**AUFGABE 1:**
Beantworten Sie anhand des Interviews mit Nikolaus Brass die folgenden Fragen:
(a) Womit verdient Brass heute sein Geld?
(b) Was hat er nach eigener Aussage durch das Studium erhalten?
(c) Wovon spiegelt Musik laut Brass etwas wider?
**AUFGABE 2:**
Führen Sie das Interview mit Nikolaus Brass im Anschluss an seine letzte Antwort weiter.

Nikolaus Brass: Ich bin schon lange nicht mehr als Arzt tätig, sondern nur noch theoretisch mit Medizin befasst, verdiene mein Geld als Redakteur einer medizinischen Zeitschrift. Doch durch das Studium erhielt ich einen anderen Blick auf die Wirklichkeit und die menschliche Gebrechlichkeit.
nmz: Was bewegt Sie, wenn Sie komponieren?
Brass: Musik spiegelt etwas vom Leben wider, von Wachstums- und Absterbeprozessen, von Gestaltentstehung und -vergehen. Das schlägt sich in inneren Bildern, in Gestimmtheiten, in der Färbung von Klängen nieder. Dem lausche ich nach und versuche, ihm Gestalt zu geben. Dies ist kein konstruktivistisches Komponieren, sondern ein Herangehen an die Musik, das aus kleinen Partikeln größere Wesenheiten entstehen lässt.

**DATENAUSZUG:**
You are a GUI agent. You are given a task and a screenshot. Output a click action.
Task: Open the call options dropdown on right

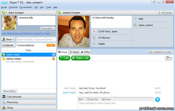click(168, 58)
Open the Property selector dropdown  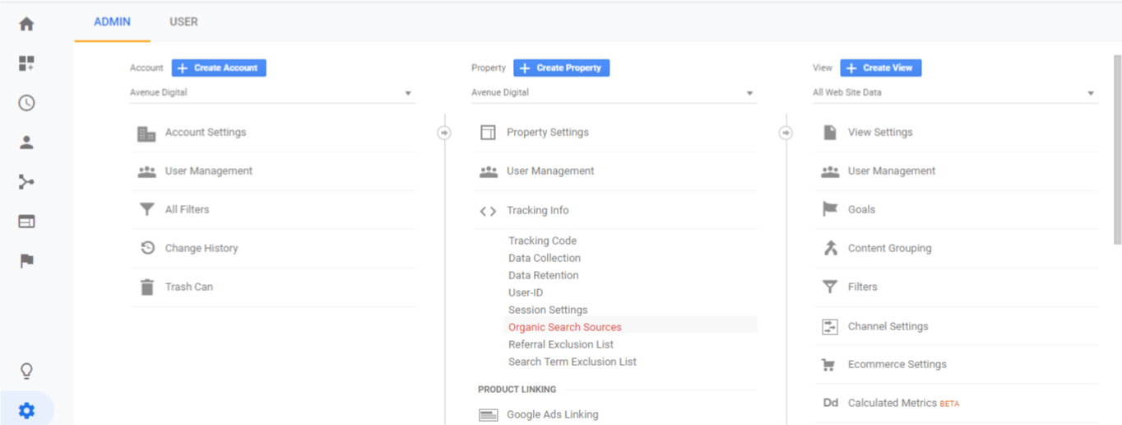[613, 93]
---
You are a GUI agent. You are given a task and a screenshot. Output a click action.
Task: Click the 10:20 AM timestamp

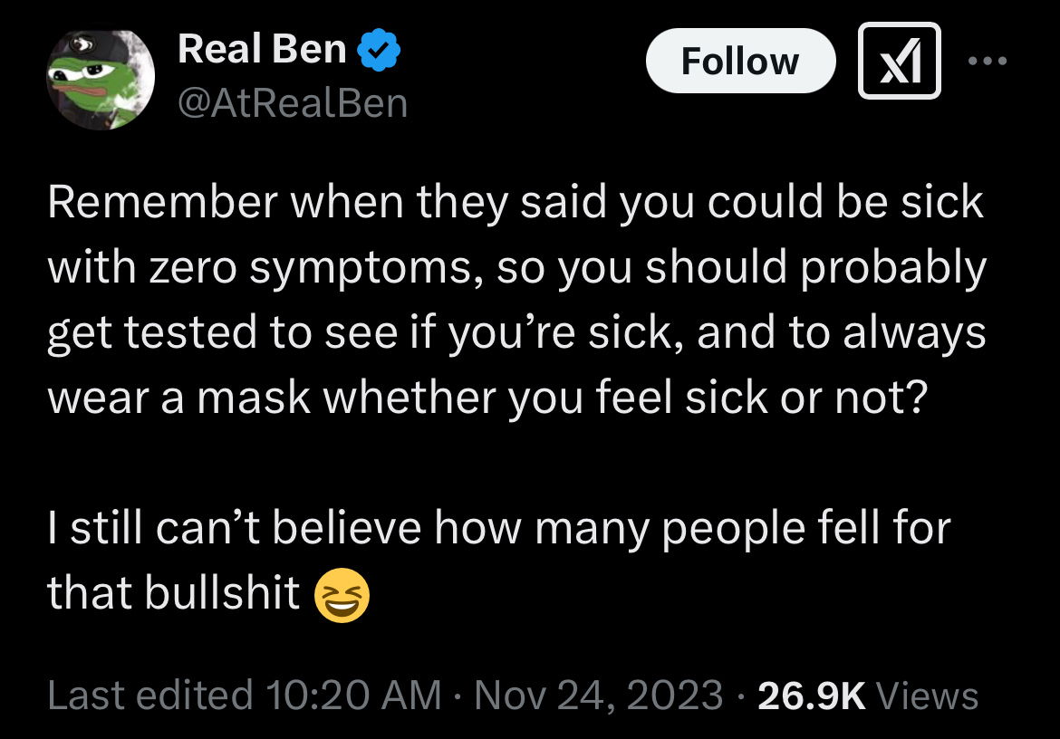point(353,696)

**ÜBUNGSERGEBNIS 1:**
(a) Als Redakteur einer medizinischen Zeitschrift.
(b) Einen anderen Blick auf die Wirklichkeit und die menschliche Gebrechlichkeit.
(c) Vom Leben, von Wachstums- und Absterbeprozessen sowie von Gestaltentstehung und -vergehen.

**ÜBUNGSERGEBNIS 2:**
nmz: Ihre Musik geht sparsam mit Tönen um. Ist das Ihre Reaktion auf die Überhäufung des heutigen Menschen mit Schall?
Brass: Mein Ideal ist, dass sich der Zuhörer bewusst wird: Ich höre. Ich schaffe ihm einen Raum, in dem ihm bewusst wird, was er hört, in dem er dem Gehörten folgen kann und erkennt, dass er eine wertvolle Wesenheit wahrnimmt, die nicht für irgendetwas benutzt wird, sondern für sich als etwas ganz Außerordentliches erklingt. Ich versuche, dem Hörer seine eigene Sensibilität wiederzugeben.
nmz: Was bedeutet „Zeit“ für Sie, wenn Sie komponieren?
Brass: Zeit ist verbunden mit Lebensprozessen: Mein Leben, mein Wahrnehmen, mein Dasein findet immer in der Zeit statt. Die Musik ist insofern ein ungeheurer Spiegel. Die Form eines Musikstückes hat im weitesten Sinn auch etwas mit der Form eines Lebens zu tun. Meine Fragen zielen darauf ab, der Zeit nachzulauschen: Wie viel Zeit braucht ein Ereignis, um als das, was es ist, in Erscheinung zu treten?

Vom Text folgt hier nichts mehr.